The bloke above is called Francesco Guidolin who happens to be manager of Swansea in the Premier League. In the summer of 1998, Guidolin was preparing for his first season at the helm of Udinese. At a summer training camp in Arta Terme, he left his players to cycle in the mountains with an old friend. The friend whispered that he was about to let Guidolin in on a secret: it was 15 kilometres away and it was called the Monte Zoncolan. It was also, Guidolin’s friend assured him, like nothing else he’d ever seen, let alone climbed.

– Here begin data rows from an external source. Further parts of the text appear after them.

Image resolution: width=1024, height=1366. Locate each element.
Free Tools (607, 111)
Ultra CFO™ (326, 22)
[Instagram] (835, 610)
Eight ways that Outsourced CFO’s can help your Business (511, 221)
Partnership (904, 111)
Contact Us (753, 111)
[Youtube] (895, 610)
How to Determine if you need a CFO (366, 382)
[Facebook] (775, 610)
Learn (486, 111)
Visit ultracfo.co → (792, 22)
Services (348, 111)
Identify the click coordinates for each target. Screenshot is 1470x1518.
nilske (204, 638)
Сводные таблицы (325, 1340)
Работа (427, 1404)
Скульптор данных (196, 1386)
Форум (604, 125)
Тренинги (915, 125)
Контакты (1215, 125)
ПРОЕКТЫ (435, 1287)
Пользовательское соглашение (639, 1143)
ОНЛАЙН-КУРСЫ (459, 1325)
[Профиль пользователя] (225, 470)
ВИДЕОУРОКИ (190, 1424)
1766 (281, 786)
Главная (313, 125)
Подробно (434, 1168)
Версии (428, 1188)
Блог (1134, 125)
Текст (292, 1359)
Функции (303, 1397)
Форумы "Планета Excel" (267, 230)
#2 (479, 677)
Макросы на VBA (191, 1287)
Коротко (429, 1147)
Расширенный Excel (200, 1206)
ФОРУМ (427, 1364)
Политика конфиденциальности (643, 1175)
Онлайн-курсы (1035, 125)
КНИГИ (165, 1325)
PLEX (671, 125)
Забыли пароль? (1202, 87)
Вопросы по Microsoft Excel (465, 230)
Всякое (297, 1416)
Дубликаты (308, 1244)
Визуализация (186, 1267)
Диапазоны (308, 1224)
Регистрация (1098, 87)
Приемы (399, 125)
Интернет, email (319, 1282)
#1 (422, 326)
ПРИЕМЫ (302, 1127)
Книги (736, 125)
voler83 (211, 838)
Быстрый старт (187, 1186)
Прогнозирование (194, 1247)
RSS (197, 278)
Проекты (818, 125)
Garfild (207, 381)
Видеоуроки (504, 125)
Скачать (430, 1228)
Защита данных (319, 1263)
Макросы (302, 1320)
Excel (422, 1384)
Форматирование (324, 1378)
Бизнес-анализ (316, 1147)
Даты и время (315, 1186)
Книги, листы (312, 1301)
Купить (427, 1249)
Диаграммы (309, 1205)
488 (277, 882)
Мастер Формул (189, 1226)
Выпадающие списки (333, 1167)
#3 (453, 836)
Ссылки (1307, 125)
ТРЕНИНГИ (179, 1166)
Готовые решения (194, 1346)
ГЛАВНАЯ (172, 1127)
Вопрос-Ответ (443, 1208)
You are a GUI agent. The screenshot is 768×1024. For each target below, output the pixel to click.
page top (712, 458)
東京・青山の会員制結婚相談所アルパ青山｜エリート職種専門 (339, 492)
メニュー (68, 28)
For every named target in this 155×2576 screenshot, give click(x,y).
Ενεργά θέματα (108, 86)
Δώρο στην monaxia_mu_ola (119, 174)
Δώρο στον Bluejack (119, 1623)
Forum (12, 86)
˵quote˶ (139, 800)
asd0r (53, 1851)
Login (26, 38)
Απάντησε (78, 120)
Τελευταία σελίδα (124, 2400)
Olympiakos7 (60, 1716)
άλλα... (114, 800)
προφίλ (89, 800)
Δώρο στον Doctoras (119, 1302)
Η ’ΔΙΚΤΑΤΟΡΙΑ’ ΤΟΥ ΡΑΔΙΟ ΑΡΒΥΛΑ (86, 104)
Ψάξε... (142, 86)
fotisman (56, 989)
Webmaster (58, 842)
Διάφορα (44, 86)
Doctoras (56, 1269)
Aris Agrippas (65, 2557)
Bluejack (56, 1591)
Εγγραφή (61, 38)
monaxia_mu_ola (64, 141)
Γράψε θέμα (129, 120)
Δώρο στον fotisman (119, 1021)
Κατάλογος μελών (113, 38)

A regular visitor to Italy’s biggest races, Guidolin spread the word to his friends, the TV commentators Auro Bulbarelli and Davide Cassani, and to La Gazzetta dello Sport journalist Angelo Zomegnan. They in turn mentioned the Zoncolan to Giro d’Italia boss Carmine Castellano. In 2000, the Vuelta a España had unveiled maybe the hardest climb ever tackled by a professional race, the 12.55-kilometre, 9.9% Alto del Angliru, leaving Castellano scrambling for a riposte. The Zoncolan could be his Angliru. Or so he had hoped. Yet after his first recce, in 2001, the Giro chief was unconvinced. Sure it was steep, but it was also ‘little more than a donkey track’.
In 2007, the Zoncolan made it to the Giro route for the first time. In the months leading up to the race, the Giro riders again came, saw and swooned in amazement. The consensus among them was that the Zoncolan tackled from Ovaro was the ‘hardest climb in Europe’ and ‘much harder than the Mortirolo’.
So there you go. Francesco Guidolin. Knew nothing about him and assumed he was another generic fairly shit foreign import manager. Turns out he's a cycling pioneer.